- GIVEN INSTRUCTION
Render all of the material below as a JSON array of strings, one string per line, leaving out any blank lines.

_ _ _ _ _ _ _

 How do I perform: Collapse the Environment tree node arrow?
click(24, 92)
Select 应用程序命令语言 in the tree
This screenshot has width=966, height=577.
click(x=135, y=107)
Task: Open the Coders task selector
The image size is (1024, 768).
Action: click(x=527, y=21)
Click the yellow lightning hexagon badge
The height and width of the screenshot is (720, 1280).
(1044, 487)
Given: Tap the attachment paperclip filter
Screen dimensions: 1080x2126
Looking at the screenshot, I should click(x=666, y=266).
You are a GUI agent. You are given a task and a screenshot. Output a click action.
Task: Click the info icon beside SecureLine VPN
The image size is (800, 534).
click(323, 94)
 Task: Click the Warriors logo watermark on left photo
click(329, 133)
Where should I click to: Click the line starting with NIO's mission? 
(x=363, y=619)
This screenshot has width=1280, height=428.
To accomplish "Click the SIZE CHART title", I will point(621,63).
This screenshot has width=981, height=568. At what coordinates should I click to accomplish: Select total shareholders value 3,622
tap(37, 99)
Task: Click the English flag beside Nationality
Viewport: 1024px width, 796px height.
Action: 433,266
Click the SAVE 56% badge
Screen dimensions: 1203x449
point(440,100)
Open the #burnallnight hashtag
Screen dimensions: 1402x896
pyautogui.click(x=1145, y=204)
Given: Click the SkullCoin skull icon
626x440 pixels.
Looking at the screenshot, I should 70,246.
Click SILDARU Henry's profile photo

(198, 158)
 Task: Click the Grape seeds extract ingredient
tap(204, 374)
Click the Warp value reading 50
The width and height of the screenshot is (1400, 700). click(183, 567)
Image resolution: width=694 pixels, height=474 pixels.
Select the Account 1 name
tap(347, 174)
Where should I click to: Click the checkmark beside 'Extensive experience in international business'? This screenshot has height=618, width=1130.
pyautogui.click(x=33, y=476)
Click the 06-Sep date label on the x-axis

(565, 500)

_ _ _ _ _ _ _

- RESPONSE
[
  " How do I perform: Collapse the Environment tree node arrow?",
  "click(24, 92)",
  "Select 应用程序命令语言 in the tree",
  "This screenshot has width=966, height=577.",
  "click(x=135, y=107)",
  "Task: Open the Coders task selector",
  "The image size is (1024, 768).",
  "Action: click(x=527, y=21)",
  "Click the yellow lightning hexagon badge",
  "The height and width of the screenshot is (720, 1280).",
  "(1044, 487)",
  "Given: Tap the attachment paperclip filter",
  "Screen dimensions: 1080x2126",
  "Looking at the screenshot, I should click(x=666, y=266).",
  "You are a GUI agent. You are given a task and a screenshot. Output a click action.",
  "Task: Click the info icon beside SecureLine VPN",
  "The image size is (800, 534).",
  "click(323, 94)",
  " Task: Click the Warriors logo watermark on left photo",
  "click(329, 133)",
  "Where should I click to: Click the line starting with NIO's mission? ",
  "(x=363, y=619)",
  "This screenshot has width=1280, height=428.",
  "To accomplish \"Click the SIZE CHART title\", I will point(621,63).",
  "This screenshot has width=981, height=568. At what coordinates should I click to accomplish: Select total shareholders value 3,622",
  "tap(37, 99)",
  "Task: Click the English flag beside Nationality",
  "Viewport: 1024px width, 796px height.",
  "Action: 433,266",
  "Click the SAVE 56% badge",
  "Screen dimensions: 1203x449",
  "point(440,100)",
  "Open the #burnallnight hashtag",
  "Screen dimensions: 1402x896",
  "pyautogui.click(x=1145, y=204)",
  "Given: Click the SkullCoin skull icon",
  "626x440 pixels.",
  "Looking at the screenshot, I should 70,246.",
  "Click SILDARU Henry's profile photo",
  "(198, 158)",
  " Task: Click the Grape seeds extract ingredient",
  "tap(204, 374)",
  "Click the Warp value reading 50",
  "The width and height of the screenshot is (1400, 700). click(183, 567)",
  "Image resolution: width=694 pixels, height=474 pixels.",
  "Select the Account 1 name",
  "tap(347, 174)",
  "Where should I click to: Click the checkmark beside 'Extensive experience in international business'? This screenshot has height=618, width=1130.",
  "pyautogui.click(x=33, y=476)",
  "Click the 06-Sep date label on the x-axis",
  "(565, 500)"
]